Please output the data from the line with "1074x764 pixels." up to and including the line with "How do I perform: Tap", copying each line without changes and leaving out the pictures.

● **The data**
• • •
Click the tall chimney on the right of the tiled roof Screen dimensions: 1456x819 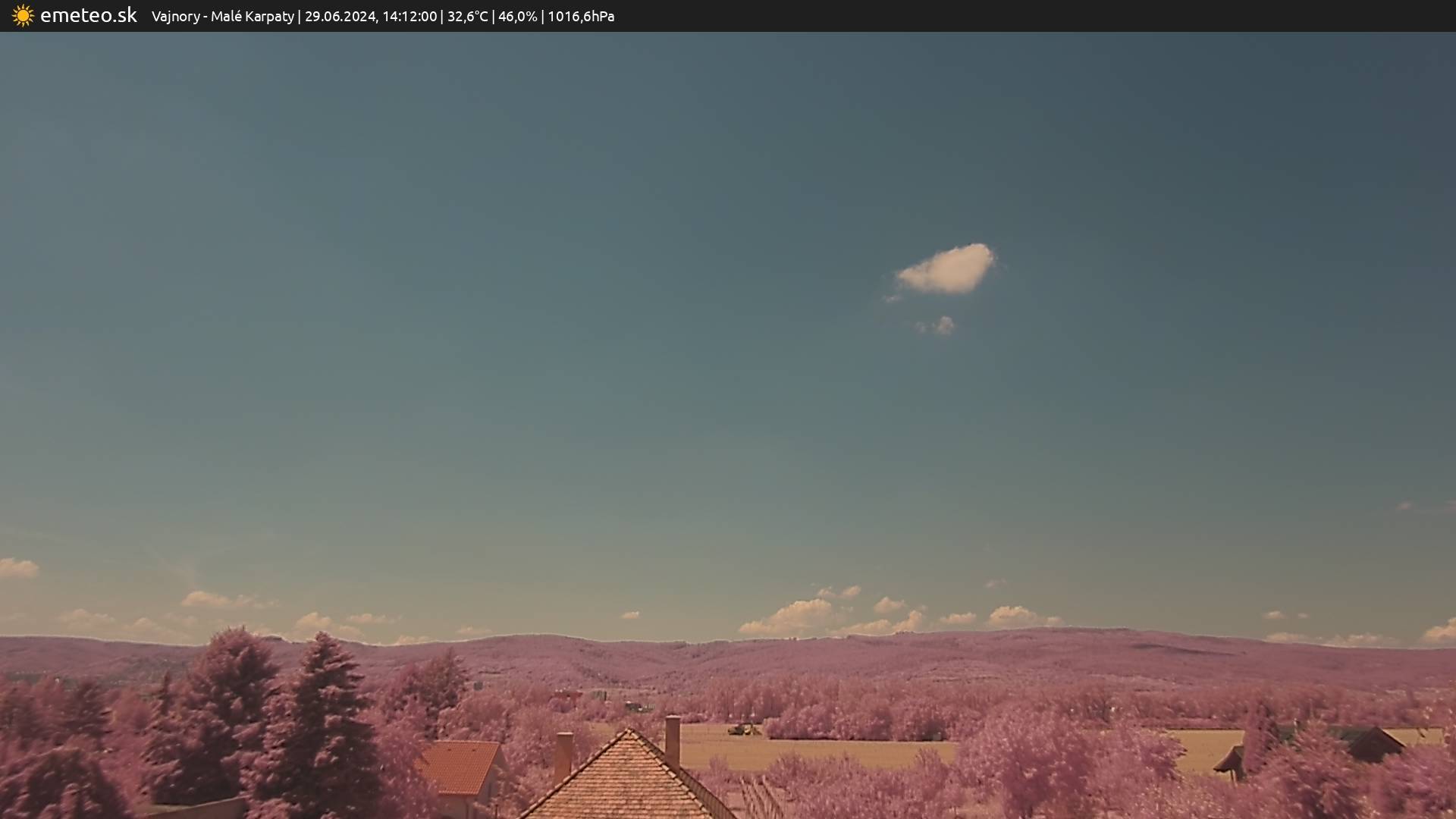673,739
• • •
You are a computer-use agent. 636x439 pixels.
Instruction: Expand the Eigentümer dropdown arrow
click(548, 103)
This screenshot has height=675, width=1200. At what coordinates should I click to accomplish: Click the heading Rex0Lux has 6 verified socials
• • •
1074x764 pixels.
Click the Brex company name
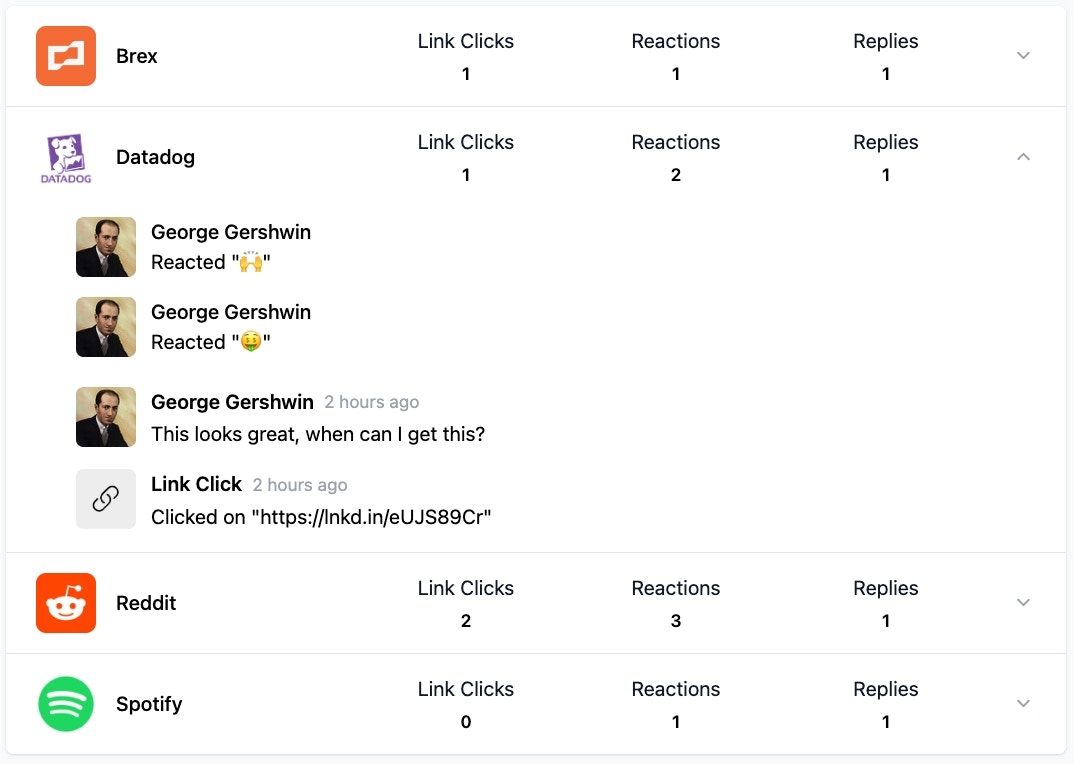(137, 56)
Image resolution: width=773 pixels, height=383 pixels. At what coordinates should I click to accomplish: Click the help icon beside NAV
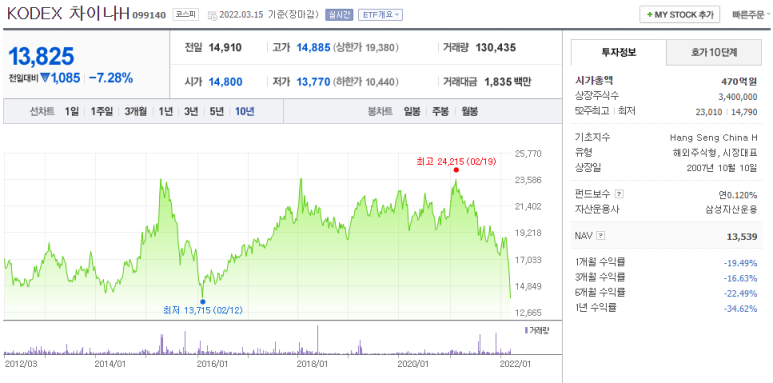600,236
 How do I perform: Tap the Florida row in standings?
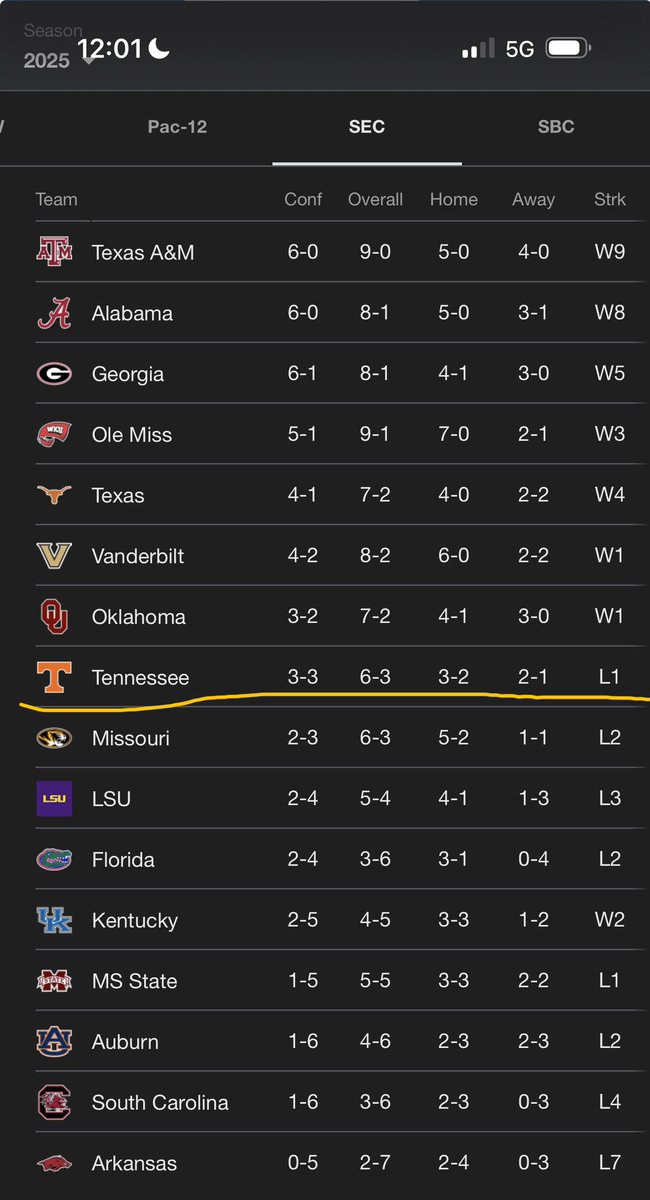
• • •
● **Written answer**
1074x764 pixels.
Click the Brex company name
(137, 56)
Image resolution: width=773 pixels, height=383 pixels. At what coordinates should I click to accomplish: Click the help icon beside NAV
600,236
 How do I perform: Tap the Florida row in standings?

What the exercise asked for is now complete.